The research also shows dairying in Africa goes back just as far as it does in Europe—perhaps longer. That undercuts a myth, propagated by white supermacist, that lactase persistence and milk drinking are somehow associated with white Europeans.

What’s more, ancient Africans dont appear to have evolved any milk digestion genes according to a study of some of their skeletal DNA published in 2020. “It looks like the community was drinking milk before they had lactase persistence,” says Madeleine Bleasdale, a co-author of the new work and a specialist in ancient proteins at the Max Planck Institute for the Science of Human History.

Proteins from milk and fermented milks

The proteins could have come from milk, cheese, or fermented milk products like yogurt, which are common in Africa today. Fermentation is a strategy some cultures use to break down milk sugars before consuming them, which may make it easier for people without the adaptation to consume milk products without drinking raw milk.
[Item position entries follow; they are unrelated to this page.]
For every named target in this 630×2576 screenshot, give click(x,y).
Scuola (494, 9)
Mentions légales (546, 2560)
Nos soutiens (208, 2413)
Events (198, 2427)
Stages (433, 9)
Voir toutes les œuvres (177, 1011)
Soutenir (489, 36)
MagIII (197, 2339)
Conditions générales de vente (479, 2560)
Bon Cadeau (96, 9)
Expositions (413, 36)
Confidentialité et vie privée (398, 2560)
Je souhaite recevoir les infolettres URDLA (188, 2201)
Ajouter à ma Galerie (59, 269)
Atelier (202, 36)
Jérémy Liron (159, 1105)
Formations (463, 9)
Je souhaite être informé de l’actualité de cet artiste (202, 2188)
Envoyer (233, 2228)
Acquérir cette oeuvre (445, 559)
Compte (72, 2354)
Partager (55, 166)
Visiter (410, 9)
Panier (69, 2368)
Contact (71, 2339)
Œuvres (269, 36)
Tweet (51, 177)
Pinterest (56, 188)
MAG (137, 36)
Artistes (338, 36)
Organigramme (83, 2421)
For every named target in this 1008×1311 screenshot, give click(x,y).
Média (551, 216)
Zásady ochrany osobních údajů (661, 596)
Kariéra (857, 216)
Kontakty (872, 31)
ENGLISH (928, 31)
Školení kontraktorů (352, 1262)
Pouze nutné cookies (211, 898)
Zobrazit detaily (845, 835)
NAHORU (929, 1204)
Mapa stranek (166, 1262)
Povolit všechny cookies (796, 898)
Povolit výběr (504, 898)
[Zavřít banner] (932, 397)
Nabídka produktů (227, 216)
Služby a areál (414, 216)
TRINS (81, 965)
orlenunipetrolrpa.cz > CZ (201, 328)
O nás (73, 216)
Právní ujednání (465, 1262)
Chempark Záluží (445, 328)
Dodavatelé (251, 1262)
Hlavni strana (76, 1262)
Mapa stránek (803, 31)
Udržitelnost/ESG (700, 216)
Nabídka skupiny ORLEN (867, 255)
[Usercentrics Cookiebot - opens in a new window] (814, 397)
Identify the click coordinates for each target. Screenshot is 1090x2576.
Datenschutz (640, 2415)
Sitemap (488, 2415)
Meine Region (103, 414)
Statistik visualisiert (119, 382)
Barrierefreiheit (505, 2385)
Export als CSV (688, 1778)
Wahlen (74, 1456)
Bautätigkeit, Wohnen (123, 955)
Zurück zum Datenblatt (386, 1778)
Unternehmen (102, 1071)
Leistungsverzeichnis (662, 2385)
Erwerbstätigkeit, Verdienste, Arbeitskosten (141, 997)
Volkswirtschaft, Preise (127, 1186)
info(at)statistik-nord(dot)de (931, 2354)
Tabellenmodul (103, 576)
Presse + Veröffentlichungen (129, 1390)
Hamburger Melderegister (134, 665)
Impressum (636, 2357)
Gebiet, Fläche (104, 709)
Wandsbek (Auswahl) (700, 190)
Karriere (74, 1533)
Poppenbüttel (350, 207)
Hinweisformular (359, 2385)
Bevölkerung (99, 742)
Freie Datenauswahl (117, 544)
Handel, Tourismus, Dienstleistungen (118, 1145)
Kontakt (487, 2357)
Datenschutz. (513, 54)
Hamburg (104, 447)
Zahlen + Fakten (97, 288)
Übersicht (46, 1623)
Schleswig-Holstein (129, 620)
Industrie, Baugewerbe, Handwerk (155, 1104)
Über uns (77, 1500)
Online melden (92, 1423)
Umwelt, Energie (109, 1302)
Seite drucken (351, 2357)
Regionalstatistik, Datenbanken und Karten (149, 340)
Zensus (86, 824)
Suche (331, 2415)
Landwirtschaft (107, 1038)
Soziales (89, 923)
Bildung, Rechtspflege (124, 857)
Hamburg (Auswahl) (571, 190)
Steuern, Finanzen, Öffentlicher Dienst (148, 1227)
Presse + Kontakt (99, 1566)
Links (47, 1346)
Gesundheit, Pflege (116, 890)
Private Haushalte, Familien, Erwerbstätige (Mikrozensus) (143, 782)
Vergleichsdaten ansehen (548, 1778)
The mutations may have eventually arisen because they helped people get more nutrients from their milk, giving them a leg up over their comrades, says Fiona Marshall, an archaeologist at Washington University in St. Louis who was not involved in the study. “Among those people, any individuals with lactase persistence would live longer and have more children.”

The selection pressure for lactase persistence might also have been environmental. Milking is a sustainable way to manage herds under tough conditions, allowing herders to get nutrition from their animals without killing them. During droughts, for example, lactase persistent herders could make better use of cattle and goats as four-legged water filters and storage containers. “If you have cows, you have a source of liquid and proteins and nutrition,” Tishkoff says. “As long as you can keep your cattle alive, of course.”

History of milk in India

One of the keys to sustaining the flourishing civilizations of the Indus Valley may have been the development of dairy production. Isotope analysis of lipid residues from ceramic vessels found at the site of Kotada Bhadli indicates that around 2500 B.C., dairy products were common there. This is the earliest such evidence known in India. Milk and cheese from domesticated cattle and water buffalo would have been a major component of the local diet, and any surplus could have been traded with other settlements.